> [WORK TASK]:
Search the listing below for the string "computer" and show each line that contains it.

> [INPUT DATA]:
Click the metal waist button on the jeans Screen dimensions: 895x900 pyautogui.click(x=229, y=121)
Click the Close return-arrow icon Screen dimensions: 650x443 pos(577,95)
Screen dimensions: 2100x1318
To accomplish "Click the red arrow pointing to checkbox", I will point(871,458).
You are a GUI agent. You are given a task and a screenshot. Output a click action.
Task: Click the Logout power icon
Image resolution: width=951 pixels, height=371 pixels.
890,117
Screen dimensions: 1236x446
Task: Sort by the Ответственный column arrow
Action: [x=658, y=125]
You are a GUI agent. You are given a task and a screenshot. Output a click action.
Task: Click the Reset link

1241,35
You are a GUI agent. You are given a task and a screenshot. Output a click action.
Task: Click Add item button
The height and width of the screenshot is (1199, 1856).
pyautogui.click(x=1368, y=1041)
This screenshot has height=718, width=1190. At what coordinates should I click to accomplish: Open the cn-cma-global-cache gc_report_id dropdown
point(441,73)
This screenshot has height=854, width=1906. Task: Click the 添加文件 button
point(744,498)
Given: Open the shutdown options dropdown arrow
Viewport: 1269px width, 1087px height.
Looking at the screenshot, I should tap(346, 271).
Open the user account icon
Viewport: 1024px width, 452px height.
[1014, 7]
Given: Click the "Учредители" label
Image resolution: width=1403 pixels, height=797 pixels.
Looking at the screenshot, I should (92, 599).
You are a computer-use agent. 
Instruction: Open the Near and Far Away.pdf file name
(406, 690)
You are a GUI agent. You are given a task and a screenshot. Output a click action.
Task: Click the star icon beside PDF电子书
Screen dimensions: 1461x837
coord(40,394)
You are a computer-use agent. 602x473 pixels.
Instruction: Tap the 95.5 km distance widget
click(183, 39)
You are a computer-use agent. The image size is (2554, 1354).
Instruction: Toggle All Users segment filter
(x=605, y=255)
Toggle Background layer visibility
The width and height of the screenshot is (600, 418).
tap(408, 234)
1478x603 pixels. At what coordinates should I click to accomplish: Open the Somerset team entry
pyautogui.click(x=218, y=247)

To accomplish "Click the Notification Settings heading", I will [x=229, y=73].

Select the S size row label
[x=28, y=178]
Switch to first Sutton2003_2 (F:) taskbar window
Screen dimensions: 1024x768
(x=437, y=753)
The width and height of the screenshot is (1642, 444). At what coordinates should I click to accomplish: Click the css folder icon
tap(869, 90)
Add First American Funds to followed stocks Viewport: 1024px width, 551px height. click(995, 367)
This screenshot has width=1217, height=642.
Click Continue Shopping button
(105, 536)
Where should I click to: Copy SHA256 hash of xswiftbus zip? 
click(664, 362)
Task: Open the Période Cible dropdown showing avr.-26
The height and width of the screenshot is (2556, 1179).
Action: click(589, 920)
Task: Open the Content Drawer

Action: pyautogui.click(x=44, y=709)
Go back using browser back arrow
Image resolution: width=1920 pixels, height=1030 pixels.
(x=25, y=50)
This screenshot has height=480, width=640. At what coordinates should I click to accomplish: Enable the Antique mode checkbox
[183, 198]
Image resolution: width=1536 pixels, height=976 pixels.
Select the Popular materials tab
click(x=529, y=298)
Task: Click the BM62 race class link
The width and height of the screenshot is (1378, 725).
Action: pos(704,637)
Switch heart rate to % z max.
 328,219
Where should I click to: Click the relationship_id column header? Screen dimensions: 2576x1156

> [ANSWER]:
You are a computer-use agent. 
You are a computer-use agent. 602x473 pixels.
You are a computer-use agent. The image size is (2554, 1354).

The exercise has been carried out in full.